Они пошли — медленно, по скользкому тротуару, держась за руки, как подростки на первом свидании. Вера молчала, но Алексей чувствовал, как её пальцы сжимают его ладонь — крепко, надёжно, навсегда.

5.

Вечером к ним пришёл отец Максим.

Он сидел на кухне, пил чай с мятой, смотрел на Алексея долгим, изучающим взглядом.

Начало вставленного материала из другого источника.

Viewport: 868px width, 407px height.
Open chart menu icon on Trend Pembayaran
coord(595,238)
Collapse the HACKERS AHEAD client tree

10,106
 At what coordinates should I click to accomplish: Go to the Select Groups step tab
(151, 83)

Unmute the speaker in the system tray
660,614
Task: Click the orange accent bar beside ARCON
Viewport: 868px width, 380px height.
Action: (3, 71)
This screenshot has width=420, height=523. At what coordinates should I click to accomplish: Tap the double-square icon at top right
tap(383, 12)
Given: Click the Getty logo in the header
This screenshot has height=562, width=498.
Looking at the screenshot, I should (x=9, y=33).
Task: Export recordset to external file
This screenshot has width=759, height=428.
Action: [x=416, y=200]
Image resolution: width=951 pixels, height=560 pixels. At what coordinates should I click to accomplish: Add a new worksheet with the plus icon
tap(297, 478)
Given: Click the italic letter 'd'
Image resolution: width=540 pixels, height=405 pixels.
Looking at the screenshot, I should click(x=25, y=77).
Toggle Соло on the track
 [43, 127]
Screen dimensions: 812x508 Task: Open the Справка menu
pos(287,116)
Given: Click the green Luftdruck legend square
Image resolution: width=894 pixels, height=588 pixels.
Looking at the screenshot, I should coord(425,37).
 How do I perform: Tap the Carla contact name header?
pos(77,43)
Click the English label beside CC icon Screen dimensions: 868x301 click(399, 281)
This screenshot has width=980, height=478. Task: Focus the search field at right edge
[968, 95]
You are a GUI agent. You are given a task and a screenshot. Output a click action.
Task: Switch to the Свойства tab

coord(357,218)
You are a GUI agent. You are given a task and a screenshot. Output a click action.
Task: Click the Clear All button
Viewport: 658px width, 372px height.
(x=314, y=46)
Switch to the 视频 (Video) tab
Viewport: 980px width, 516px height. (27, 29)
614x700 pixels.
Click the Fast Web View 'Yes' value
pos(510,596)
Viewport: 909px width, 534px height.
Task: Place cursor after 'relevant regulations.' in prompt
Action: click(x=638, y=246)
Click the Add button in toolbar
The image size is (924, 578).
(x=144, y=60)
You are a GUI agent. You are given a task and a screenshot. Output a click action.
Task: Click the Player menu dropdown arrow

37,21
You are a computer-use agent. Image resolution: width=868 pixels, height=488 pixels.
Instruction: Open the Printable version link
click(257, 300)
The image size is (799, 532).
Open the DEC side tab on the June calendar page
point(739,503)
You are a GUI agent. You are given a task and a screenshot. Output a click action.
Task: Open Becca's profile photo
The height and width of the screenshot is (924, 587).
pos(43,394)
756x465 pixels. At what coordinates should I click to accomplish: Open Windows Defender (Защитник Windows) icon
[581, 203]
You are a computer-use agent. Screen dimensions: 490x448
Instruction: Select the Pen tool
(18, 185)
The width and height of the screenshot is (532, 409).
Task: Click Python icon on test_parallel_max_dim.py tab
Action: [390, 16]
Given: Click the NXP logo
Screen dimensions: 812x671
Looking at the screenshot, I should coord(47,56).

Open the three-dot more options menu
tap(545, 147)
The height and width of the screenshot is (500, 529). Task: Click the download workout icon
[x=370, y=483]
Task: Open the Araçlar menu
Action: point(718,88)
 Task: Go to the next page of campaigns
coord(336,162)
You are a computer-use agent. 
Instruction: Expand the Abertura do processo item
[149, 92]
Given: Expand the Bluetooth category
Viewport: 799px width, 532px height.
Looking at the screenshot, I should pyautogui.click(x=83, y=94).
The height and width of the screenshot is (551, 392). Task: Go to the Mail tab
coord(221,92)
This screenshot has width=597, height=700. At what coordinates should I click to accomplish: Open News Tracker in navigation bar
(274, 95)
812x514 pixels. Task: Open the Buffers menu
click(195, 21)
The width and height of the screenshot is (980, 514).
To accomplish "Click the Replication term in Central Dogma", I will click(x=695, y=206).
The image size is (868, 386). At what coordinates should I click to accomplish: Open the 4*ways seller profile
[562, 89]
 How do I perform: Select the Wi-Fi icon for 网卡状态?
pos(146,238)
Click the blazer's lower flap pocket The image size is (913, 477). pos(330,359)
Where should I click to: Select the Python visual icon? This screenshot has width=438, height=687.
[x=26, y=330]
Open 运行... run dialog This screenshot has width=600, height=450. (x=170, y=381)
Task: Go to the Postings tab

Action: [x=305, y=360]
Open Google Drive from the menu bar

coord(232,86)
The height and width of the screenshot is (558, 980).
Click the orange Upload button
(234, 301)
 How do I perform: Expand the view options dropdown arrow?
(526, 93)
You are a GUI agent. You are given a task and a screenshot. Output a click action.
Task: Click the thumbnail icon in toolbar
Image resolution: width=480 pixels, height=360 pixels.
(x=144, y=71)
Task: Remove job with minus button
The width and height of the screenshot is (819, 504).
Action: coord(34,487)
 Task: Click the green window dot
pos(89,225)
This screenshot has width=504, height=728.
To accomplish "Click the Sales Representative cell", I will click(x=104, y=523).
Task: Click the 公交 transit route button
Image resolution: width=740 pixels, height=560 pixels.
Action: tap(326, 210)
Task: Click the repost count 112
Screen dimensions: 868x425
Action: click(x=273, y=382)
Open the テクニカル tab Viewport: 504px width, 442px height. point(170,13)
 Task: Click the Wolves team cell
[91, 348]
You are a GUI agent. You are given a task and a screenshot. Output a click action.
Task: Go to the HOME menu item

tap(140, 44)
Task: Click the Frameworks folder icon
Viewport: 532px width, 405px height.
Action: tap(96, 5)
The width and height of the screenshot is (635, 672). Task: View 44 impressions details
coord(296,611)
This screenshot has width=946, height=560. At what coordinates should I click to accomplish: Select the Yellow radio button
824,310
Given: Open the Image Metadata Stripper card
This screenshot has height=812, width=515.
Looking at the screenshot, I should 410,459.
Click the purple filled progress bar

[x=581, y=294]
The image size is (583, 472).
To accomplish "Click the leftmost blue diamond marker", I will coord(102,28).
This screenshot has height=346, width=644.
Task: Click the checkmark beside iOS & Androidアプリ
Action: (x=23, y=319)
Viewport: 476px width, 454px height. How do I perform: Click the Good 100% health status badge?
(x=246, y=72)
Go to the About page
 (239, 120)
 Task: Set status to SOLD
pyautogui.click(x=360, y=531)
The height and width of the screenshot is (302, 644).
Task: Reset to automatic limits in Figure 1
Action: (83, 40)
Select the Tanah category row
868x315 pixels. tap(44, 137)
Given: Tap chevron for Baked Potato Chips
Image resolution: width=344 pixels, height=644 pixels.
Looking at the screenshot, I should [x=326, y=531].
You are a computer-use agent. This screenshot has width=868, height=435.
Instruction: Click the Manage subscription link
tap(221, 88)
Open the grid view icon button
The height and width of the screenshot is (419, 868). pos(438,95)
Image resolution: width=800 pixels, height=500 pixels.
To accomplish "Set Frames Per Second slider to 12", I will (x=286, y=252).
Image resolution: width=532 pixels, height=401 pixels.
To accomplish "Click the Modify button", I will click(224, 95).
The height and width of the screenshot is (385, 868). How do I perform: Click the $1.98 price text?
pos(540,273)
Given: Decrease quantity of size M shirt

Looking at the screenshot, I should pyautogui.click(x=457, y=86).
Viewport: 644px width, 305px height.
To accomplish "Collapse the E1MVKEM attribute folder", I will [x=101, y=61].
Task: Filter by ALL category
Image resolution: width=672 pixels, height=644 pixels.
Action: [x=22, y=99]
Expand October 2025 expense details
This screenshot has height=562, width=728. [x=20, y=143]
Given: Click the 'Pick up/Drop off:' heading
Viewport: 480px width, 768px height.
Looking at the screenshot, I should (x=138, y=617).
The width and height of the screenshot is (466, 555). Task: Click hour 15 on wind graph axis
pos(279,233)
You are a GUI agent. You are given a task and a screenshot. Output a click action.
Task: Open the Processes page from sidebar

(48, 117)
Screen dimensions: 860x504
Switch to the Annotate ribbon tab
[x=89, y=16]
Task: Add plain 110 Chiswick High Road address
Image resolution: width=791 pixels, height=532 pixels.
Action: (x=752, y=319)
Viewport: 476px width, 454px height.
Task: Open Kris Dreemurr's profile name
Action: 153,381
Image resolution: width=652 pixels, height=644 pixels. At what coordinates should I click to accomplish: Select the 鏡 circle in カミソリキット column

— Я не буду вас исповедовать, — сказал он наконец. — Не потому что не надо, а потому что вы ещё не готовы. Вы сейчас как человек, который вылез из ледяной воды: сначала нужно согреться, потом — понять, куда идти. Но одно я скажу: вы не один. И не вы первый, кто попал в эту ловушку. И не последний. Важно другое — вы вышли. И можете помочь выйти другим.

— Я хочу, — сказал Алексей. — Но я не знаю как.

— А вы не знайте. Просто будьте рядом. Слушайте. Не судите. Они сами решат. Как вы решили.

— Меня мама вытащила, — тихо сказал Алексей. — И Вера. И Максим. Я бы сам не смог.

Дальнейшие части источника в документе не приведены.